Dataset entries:
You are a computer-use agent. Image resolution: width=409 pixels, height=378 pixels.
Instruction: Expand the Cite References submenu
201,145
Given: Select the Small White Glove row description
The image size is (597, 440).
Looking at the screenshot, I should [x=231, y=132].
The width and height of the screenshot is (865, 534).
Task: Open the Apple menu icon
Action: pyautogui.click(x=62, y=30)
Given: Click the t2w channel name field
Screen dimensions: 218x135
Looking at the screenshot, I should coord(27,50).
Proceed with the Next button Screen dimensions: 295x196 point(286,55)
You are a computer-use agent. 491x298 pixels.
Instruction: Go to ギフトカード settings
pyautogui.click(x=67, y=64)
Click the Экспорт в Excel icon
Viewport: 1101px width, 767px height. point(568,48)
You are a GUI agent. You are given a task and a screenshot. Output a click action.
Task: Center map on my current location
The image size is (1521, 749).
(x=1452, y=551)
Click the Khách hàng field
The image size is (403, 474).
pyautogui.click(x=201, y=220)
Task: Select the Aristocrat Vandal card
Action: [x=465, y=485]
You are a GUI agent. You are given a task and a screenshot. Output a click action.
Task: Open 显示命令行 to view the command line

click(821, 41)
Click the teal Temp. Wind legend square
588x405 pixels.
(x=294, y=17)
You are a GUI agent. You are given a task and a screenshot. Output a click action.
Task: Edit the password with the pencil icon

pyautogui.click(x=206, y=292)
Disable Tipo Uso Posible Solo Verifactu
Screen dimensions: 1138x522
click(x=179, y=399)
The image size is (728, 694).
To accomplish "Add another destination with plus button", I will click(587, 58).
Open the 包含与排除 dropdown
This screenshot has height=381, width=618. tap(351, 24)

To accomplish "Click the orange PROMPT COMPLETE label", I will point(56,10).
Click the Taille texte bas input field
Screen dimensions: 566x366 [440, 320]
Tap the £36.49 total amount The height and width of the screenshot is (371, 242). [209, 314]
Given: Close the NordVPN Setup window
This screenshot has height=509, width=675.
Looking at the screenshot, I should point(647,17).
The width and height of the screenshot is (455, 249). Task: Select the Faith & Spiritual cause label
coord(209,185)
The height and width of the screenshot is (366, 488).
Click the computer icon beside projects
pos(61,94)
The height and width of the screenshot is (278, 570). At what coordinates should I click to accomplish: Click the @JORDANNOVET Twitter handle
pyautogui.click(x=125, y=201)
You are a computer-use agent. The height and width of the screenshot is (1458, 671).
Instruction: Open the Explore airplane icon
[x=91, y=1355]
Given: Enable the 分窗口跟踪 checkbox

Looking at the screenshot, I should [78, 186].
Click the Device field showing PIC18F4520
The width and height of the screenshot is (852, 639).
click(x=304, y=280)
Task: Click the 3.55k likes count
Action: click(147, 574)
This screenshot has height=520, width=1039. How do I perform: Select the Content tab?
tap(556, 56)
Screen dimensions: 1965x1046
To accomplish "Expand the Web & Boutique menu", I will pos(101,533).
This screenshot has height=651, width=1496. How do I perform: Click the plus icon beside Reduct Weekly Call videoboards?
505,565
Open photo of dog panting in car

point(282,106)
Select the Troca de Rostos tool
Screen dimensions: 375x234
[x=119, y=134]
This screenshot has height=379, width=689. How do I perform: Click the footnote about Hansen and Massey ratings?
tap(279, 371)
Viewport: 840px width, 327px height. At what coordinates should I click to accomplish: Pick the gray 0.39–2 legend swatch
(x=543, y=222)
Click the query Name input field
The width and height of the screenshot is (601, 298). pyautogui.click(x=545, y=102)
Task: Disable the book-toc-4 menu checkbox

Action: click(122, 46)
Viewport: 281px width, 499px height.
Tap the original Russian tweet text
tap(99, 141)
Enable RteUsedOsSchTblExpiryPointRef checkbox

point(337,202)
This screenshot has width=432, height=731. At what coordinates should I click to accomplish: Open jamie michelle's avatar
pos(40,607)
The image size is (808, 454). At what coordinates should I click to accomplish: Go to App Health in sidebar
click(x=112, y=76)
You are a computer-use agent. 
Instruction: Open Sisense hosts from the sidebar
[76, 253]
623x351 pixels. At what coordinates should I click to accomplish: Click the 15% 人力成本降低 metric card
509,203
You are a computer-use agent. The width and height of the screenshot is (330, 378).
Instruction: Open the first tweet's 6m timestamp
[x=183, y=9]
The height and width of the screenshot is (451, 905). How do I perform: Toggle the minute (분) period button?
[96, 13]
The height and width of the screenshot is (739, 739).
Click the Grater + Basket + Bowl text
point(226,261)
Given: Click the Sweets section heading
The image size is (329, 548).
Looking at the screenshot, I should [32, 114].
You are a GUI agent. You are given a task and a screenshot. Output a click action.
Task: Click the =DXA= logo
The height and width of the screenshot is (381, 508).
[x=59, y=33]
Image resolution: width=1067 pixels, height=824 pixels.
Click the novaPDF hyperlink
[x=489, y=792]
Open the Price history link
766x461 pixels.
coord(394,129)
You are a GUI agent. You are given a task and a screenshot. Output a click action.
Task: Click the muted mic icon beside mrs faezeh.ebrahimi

WHAT YOU SHOULD DO =>
Pull out every line of the records above that contains the word "will".

TASK RESPONSE =>
To accomplish "Add another destination with plus button", I will click(587, 58).
To accomplish "Click the orange PROMPT COMPLETE label", I will point(56,10).
To accomplish "Expand the Web & Boutique menu", I will pos(101,533).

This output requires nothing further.